Carcinoma epidermoide de pele, ou espinocelular, é um tipo de tumor maligno que surge na epiderme, a camada mais superficial da pele, especialmente nas regiões do corpo mais expostas à radiação solar, como o rosto, cabeça, pescoço, braços, mãos e pés. Bem mais agressivo e invasivo do que o carcinoma basocelular, nas lesões do carcinoma epidermoide proliferam células escamosas que, depois de um tempo, podem dar origem a metástases distantes em órgãos internos como os pulmões, colo do útero e na mucosa da boca, por exemplo.
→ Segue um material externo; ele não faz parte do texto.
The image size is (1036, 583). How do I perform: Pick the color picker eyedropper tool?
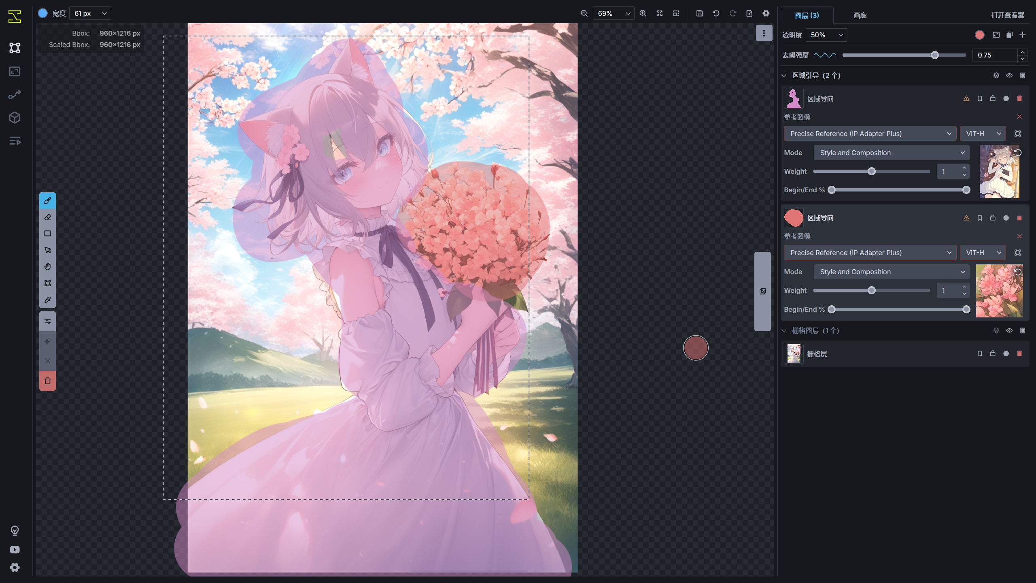pos(47,300)
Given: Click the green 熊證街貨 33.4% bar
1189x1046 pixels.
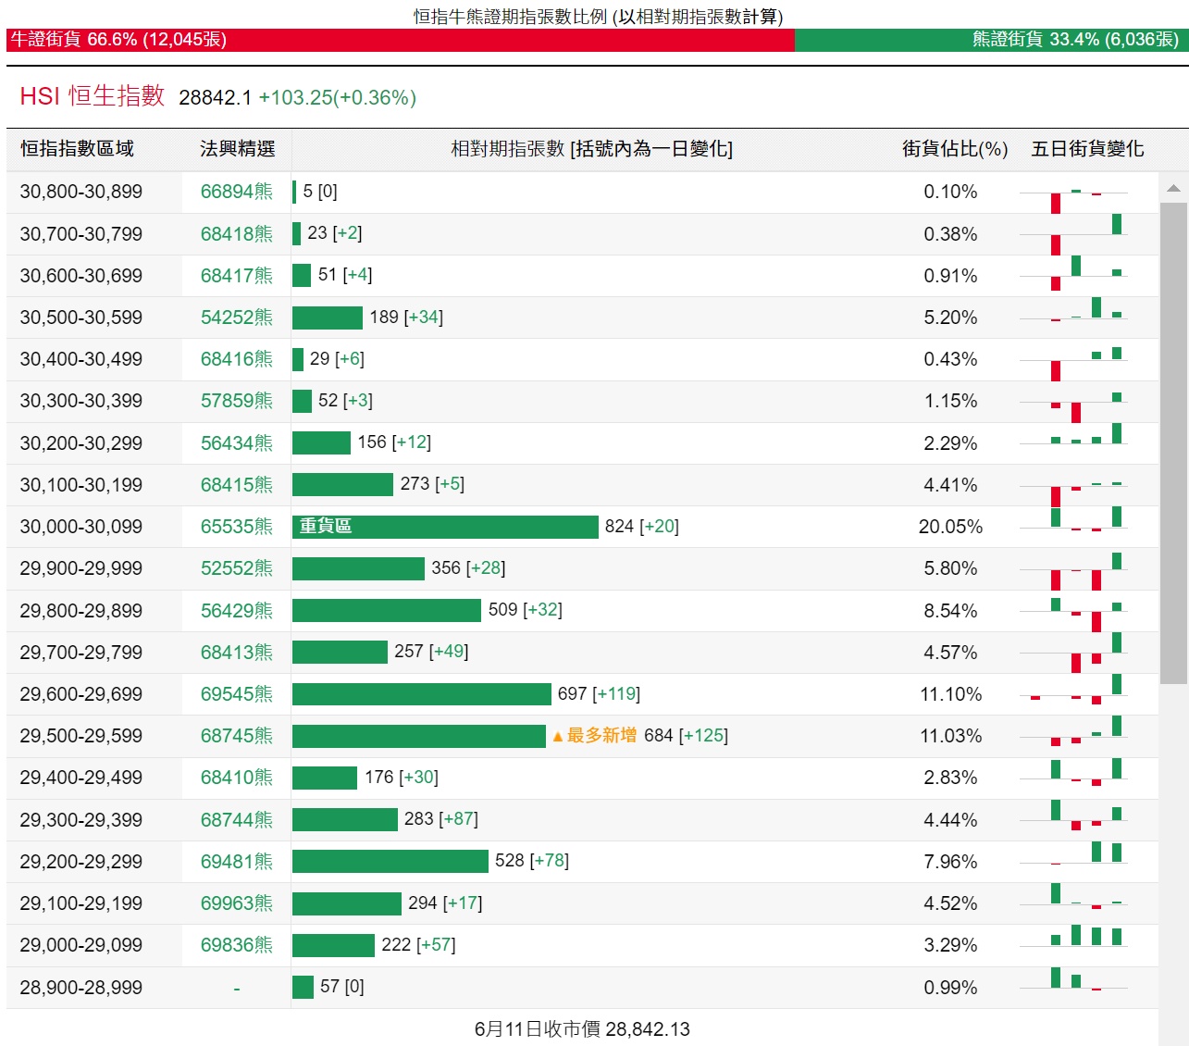Looking at the screenshot, I should (990, 40).
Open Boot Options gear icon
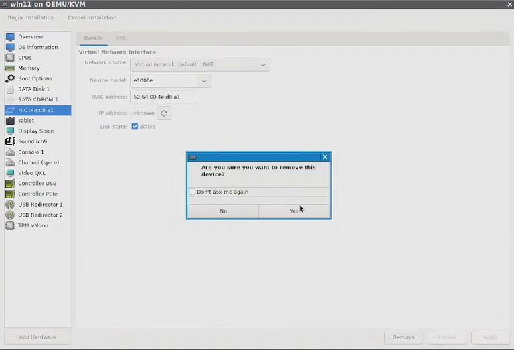 (10, 78)
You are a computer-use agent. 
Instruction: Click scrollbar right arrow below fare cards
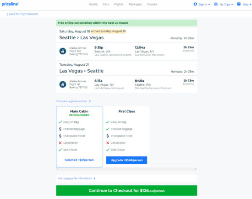[x=196, y=169]
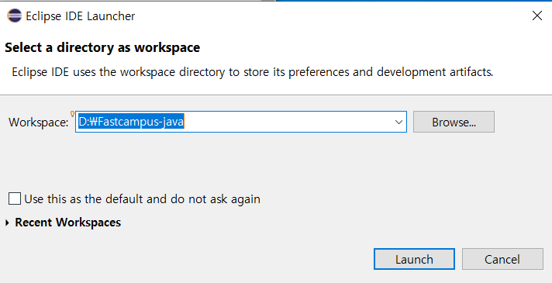Click the highlighted D:\Fastcampus-java path text

coord(131,122)
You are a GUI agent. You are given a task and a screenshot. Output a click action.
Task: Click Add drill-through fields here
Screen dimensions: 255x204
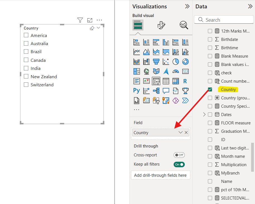(161, 175)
Essas lesões também podem aparecer sobre cicatrizes e queimaduras antigas, e nas ceratoses actinicas (áreas avermelhadas em consequência da proliferação da queratina na camada basal da pele depois de longas e repetidas exposições aos raios ultravioleta).

Fatores de risco

Além da exposição continuada ao sol, especialmente pelas pessoas de pele e olhos claros, são fatores de risco para o desenvolvimento do câncer epidermoide a exposição a substâncias como alcatrão, fuligem, arsênico, tabaco, raios X. Pacientes transplantados que fazem uso de medicamentos imunossupresores, pessoas com história pessoal ou familiar de câncer de pele, portadores de lesões pré-malignas como verrugas e ulcerações também constituem grupos de risco para a doença.

Sintomas

Entre os sinais do carcinoma epidermoide de pele incialmente destaca-se o aparecimento de um nódulo ou de manchas avermelhadas e irregulares, que crescem depressa, adquirem aspecto descamativo e podem transformar-se em feridas que sangram, coçam e não cicatrizam ou, ainda, formar protuberâncias rugosas semelhantes às da couve-flor.

Diagnóstico

Como se trata de uma lesão cancerígena de evolução rápida e consequências graves, o diagnóstico precoce é de suma importância para garantir melhores condições de tratamento e perspectivas de cura. Para estabelecê-lo, o médico leva em conta as características clínicas das lesões e o resultado da biópsia realizada numa amostra do tecido afetado pela enfermidade.

Tratamento

O tratamento do carcinoma epidermoide é cirúrgico, visa à retirada total do tumor maligno e pode ser eventualmente complementado por aplicações de radioterapia. Quanto antes a cirurgia for realizada, maior será a chance de evitar o aparecimento de metástases espalhadas por outros órgãos, o que pode tornar a doença mortal.

Recomendações

* Prevenir é sempre a medida mais responsável para evitar a manifestação de uma doença. Por isso, use protetor solar com fator adequado ao seu tipo de pele quando ficar exposto ao sol, mesmo que não vá passar o dia na praia, ou à beira da piscina. Nessas ocasiões, redobre os cuidados e repita a aplicação a cada duas horas ou toda vez que entrar em contato com a água;

* Consultar periodicamente um dermatologista é um hábito sensato que deve ser incluído em nossa rotina de vida. Além de detectar possíveis lesões pré-cancerígenas e introduzir condutas terapêuticas para evitar que degenerem, ele dará dicas importantes sobre o uso do protetor solar e de hidratantes de acordo com o tipo de pele de cada um.